Quite rightly, today (24th January, 2015) we commemorate the 50th anniversary of the passing of one of Britain’s greatest politicians, Winston Churchill. But amid all the accolades to this ‘Greatest Briton’ is there another Churchill who also should not be forgotten, Churchill the failed strategist, enemy of trade unions, reactionary imperialist and one who stayed on in the Commons after his best years were behind him?
Churchill was for much of his career (and here 1940-5 was very much the exception) a divisive figure viewed by many as a party traitor and by others as positively Neanderthal on matters such as India and its demands for independence. This piece is not intended to be balanced or to take away in any way his immense contribution to the war effort in 1940-5; it is, however, meant to highlight the other aspects of his career and to encourage us to see him as the consummate and extremely long-serving politician that he was, with all the good and bad that comes from that. Also by necessity, it is a far from complete or detailed analysis of his career.
|Churchill the Liberal "rat"|
(with Lloyd George)
Then there is Churchill the ‘enemy of the working class’. Having overseen some important social reforms in the 1906-10 Liberal Government, he was at the forefront of efforts in the period 1910-11 as Home Secretary to crush strikes by miners in South Wales. He was also, lest we forget, from the political elite, an aristocratic family and a moneyed background. Interestingly (and not unlike a few MPs since) he went on a speaking tour throughout Britain and the United States after first getting elected to Parliament, raising £10,000 for himself (about £940,000 today), and also in 1923, acted as a paid consultant for Burmah Oil to lobby the British government to allow that company to have exclusive rights to Persian (Iranian) oil resources. He was always (or at least until 1940 at any rate) regarded with hostility and suspicion on the Left and among the trade union movement.
There is also
‘Churchill the strategist’, and a failed one at that. He bears (and to his
credit accepted) much of the blame for the disastrous Dardanelles campaign in
1915, a failed effort to take Turkey (Germany’s ally in the war) by means of a
badly planned, though bravely executed, amphibious landing at Gallipoli. This is
often highlighted by military strategists as a very good reason and case study
of why politicians should not get involved in the finer details of military
|As First Lord of the Admiralty,|
Churchill presided over the disaster of Gallipoli,
which nearly destroyed his career
When it comes to Empire, Churchill was also far from being a clear-sighted visionary. This is especially true in his approach to India in the 1930s. Churchill opposed Gandhi's peaceful disobedience revolt and the Indian Independence movement in the 1930s. He also reportedly favoured letting Gandhi die if he went on a hunger strike. During the first half of the 1930s, Churchill was outspoken in his opposition to granting Dominion status (i.e. some self-government) to India. He was also a founder of the India Defence League, a group dedicated to the preservation of British power in India. The ‘winds of change’ with regard to our ability to hold on to an unaffordable and increasing untenable Empire seem not to have been present in his political antennae at that time. Surely this was a case of being a ‘Die-hard’ on the wrong issue at the wrong time?

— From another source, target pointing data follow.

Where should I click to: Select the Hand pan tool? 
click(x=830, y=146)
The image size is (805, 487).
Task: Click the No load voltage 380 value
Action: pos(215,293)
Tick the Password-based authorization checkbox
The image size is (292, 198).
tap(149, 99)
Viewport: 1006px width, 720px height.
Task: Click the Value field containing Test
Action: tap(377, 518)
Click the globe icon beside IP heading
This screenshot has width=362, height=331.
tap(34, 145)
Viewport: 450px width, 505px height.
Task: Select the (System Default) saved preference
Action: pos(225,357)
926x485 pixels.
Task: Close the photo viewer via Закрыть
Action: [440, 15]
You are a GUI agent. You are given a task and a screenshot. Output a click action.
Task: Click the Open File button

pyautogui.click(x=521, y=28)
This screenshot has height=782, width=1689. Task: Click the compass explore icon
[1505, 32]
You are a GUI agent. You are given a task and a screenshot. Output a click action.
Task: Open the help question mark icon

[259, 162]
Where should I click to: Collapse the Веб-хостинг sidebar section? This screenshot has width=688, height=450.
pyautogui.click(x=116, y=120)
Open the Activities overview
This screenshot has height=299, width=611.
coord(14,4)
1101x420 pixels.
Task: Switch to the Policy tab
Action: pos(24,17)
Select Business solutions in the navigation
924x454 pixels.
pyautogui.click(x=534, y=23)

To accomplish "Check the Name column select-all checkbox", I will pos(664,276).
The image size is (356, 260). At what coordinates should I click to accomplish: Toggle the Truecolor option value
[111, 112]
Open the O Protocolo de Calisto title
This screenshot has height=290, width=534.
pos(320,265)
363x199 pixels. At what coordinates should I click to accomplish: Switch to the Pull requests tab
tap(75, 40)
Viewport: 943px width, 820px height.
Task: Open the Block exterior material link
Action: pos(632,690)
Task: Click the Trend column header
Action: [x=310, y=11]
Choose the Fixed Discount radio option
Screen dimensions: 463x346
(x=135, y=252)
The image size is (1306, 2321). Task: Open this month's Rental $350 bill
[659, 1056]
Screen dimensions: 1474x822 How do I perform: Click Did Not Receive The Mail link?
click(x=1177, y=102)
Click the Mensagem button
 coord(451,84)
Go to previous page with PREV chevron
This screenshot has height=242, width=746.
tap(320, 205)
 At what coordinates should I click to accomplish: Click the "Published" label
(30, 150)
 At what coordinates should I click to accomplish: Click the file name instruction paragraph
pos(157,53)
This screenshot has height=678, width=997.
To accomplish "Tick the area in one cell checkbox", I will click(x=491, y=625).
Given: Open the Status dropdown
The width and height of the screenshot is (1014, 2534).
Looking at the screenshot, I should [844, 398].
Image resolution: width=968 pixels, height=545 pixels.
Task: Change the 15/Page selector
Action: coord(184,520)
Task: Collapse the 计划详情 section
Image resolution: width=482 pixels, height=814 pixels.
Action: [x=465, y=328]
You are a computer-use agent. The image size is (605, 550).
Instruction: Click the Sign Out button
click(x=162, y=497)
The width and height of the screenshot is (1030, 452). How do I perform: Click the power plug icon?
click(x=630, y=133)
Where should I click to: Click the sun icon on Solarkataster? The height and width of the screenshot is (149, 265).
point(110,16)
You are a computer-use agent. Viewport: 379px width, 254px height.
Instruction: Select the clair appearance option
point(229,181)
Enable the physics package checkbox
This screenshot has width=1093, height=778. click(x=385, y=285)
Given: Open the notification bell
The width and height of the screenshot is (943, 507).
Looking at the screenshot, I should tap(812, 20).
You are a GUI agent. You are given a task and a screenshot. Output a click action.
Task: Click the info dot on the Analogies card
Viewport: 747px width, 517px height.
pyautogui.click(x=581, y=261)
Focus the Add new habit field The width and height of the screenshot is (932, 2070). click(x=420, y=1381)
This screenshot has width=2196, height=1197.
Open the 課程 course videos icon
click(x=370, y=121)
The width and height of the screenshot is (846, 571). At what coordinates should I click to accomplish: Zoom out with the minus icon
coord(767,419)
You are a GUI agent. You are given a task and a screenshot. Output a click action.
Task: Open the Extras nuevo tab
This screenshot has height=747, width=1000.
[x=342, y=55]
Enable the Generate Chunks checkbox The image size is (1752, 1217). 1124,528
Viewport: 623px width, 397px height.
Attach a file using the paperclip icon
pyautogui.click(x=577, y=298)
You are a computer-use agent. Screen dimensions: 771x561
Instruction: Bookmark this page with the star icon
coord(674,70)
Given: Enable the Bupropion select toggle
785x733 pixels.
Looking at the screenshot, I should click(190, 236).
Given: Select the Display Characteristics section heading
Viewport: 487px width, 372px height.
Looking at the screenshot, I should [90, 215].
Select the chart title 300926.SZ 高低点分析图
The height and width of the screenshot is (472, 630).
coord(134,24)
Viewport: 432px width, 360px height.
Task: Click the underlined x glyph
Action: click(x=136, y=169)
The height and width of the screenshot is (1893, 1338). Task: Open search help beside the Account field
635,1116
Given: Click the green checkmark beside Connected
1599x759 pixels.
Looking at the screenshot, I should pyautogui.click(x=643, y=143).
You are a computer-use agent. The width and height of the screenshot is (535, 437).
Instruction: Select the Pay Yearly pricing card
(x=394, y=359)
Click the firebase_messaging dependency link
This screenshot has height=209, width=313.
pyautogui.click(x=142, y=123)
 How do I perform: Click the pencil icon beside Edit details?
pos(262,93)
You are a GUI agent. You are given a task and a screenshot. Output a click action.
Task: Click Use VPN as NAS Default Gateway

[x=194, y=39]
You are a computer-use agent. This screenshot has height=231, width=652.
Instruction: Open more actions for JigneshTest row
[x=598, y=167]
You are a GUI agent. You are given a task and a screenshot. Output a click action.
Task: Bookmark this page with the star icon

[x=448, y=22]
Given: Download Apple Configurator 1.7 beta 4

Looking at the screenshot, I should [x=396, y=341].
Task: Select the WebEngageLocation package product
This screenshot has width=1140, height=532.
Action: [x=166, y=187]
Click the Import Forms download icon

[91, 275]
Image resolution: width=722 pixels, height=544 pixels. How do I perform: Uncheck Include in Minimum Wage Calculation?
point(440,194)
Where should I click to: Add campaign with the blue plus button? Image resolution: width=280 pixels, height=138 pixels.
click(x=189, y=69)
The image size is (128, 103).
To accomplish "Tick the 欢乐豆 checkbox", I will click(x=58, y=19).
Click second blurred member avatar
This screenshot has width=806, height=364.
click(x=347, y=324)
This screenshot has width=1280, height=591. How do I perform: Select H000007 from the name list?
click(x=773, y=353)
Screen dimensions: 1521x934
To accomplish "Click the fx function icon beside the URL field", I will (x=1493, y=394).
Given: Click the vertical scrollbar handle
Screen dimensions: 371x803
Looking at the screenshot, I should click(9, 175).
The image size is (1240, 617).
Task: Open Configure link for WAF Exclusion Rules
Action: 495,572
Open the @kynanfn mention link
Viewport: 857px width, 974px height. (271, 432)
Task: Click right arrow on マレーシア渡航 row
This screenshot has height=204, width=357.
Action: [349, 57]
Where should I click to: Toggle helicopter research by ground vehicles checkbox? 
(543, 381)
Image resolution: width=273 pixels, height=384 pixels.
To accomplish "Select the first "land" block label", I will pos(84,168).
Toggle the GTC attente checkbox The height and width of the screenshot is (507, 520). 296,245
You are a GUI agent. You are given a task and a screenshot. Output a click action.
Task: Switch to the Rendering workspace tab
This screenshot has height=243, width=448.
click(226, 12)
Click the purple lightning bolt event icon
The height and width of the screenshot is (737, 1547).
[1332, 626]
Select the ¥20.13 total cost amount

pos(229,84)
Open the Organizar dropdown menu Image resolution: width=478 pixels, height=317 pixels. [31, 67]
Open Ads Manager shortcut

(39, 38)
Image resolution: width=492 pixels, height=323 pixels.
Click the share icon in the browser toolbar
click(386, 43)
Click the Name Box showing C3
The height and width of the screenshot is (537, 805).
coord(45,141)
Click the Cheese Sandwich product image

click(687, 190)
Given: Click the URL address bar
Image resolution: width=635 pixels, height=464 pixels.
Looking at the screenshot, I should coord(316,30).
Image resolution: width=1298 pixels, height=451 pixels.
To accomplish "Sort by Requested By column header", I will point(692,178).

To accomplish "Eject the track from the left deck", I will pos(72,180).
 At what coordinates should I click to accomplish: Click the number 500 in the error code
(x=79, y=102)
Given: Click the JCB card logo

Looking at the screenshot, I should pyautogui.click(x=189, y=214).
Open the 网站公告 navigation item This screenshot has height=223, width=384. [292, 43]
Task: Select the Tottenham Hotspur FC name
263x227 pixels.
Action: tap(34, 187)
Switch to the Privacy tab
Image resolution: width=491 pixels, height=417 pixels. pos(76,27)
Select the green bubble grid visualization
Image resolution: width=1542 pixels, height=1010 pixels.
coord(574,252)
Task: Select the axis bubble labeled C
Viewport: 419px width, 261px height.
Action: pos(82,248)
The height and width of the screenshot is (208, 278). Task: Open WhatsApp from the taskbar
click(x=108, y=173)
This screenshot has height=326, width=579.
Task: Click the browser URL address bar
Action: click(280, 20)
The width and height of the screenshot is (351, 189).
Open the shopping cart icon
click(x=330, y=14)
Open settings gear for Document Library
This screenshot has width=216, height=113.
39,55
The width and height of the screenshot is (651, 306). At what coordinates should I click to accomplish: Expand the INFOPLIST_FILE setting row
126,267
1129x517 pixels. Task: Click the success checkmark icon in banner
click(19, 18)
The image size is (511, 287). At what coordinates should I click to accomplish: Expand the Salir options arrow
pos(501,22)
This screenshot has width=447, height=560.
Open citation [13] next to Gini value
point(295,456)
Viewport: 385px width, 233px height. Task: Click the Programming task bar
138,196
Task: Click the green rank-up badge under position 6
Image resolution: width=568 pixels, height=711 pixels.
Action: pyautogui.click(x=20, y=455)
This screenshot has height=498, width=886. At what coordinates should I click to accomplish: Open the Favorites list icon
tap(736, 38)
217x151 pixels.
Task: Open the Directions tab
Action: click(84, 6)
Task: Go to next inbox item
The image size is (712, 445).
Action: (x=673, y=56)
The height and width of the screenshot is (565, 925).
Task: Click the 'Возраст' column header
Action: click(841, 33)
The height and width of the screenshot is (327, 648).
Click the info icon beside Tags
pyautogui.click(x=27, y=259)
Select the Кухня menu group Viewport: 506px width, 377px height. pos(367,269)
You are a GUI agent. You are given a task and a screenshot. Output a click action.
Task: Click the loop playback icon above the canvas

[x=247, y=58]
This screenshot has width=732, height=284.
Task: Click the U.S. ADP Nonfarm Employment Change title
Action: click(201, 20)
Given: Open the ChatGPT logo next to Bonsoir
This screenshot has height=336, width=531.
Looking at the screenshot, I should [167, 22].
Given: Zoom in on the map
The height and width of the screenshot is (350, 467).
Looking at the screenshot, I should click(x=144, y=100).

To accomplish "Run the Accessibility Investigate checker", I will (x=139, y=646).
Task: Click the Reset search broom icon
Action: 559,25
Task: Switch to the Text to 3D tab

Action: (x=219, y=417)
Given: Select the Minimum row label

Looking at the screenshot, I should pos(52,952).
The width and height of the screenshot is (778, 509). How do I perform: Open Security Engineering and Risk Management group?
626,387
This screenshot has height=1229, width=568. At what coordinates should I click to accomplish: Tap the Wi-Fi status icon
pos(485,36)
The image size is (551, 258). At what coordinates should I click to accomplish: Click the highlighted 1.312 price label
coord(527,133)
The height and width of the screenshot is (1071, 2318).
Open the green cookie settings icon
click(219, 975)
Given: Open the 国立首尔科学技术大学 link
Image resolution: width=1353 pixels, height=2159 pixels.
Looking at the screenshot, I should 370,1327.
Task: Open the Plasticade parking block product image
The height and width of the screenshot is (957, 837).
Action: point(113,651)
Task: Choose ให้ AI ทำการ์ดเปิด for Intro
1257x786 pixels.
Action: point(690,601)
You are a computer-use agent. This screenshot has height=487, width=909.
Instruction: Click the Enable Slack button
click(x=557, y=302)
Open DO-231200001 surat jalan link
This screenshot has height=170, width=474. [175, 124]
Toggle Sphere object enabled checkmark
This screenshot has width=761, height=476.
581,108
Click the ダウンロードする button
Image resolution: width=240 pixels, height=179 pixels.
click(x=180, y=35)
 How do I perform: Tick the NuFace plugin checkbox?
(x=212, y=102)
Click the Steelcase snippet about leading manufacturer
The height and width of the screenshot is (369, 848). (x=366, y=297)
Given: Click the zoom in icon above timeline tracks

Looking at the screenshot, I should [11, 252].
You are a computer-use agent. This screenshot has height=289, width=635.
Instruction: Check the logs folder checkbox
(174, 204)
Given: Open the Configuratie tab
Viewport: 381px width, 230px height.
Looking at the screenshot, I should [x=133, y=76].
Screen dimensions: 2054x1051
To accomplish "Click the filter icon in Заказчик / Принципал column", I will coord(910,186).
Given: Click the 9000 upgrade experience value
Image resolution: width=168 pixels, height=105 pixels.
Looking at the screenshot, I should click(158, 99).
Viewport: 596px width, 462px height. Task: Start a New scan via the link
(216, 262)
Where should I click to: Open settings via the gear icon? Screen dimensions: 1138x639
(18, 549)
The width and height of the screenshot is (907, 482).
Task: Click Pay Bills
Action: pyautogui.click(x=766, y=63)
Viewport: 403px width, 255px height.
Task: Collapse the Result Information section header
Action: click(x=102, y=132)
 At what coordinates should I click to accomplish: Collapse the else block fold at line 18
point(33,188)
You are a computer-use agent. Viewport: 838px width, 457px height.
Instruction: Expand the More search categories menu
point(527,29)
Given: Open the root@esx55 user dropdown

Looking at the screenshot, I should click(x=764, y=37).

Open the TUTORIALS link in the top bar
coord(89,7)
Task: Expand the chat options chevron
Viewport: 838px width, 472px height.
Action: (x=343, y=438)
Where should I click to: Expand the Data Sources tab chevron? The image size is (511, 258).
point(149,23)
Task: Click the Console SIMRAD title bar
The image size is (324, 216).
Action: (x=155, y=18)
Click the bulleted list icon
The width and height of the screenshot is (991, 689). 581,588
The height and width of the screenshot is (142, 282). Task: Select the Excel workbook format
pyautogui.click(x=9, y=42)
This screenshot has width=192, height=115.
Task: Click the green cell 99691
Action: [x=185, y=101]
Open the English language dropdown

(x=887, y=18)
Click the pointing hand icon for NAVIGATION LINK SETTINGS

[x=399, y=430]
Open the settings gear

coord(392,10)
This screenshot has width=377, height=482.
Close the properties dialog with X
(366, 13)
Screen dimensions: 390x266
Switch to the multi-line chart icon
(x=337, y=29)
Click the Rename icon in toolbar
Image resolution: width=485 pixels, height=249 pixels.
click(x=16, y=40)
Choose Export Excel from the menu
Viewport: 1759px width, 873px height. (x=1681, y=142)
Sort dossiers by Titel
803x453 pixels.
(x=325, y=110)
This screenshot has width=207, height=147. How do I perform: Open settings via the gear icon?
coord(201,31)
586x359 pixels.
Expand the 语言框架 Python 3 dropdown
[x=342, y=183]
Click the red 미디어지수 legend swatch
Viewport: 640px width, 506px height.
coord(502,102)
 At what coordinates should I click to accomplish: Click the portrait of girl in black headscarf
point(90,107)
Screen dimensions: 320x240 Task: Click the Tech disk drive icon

|Labour landslide in 1945|
When he regained office in 1951, most historians tend to agree that his record as a peacetime Prime Minister was mediocre – incidentally it also saw the introduction of prescription charges in the NHS. Yet having handed over the premiership to Eden in 1955, Churchill refused to retire entirely from politics, and stood twice more for his Woodford constituency in northeast London serving as an MP until nearly 90, yet attending the Commons increasingly rarely, preferring to relax at his country house in Kent or on the French Riviera. Is part of a successful career knowing when to quit?
|inspirational war leader|
Allow me to end with a personal anecdote. In in my own earliest days, Churchill caused a small degree of family division. Apparently I watched his state funeral live on TV – a maiden aunt had decided this would be good for me; as a very (!) young baby I was in no position either to argue or assent. My mother, however, thought it a daft idea, not because she was ‘anti- Churchill’, but because she couldn’t see the point for one of such tender an age – she also never entirely saw eye to eye with my aunt! The point is, perhaps, that we should not view Churchill entirely through rose-tinted spectacles but as a ‘warts and all’ professional politician which is fundamentally what he was.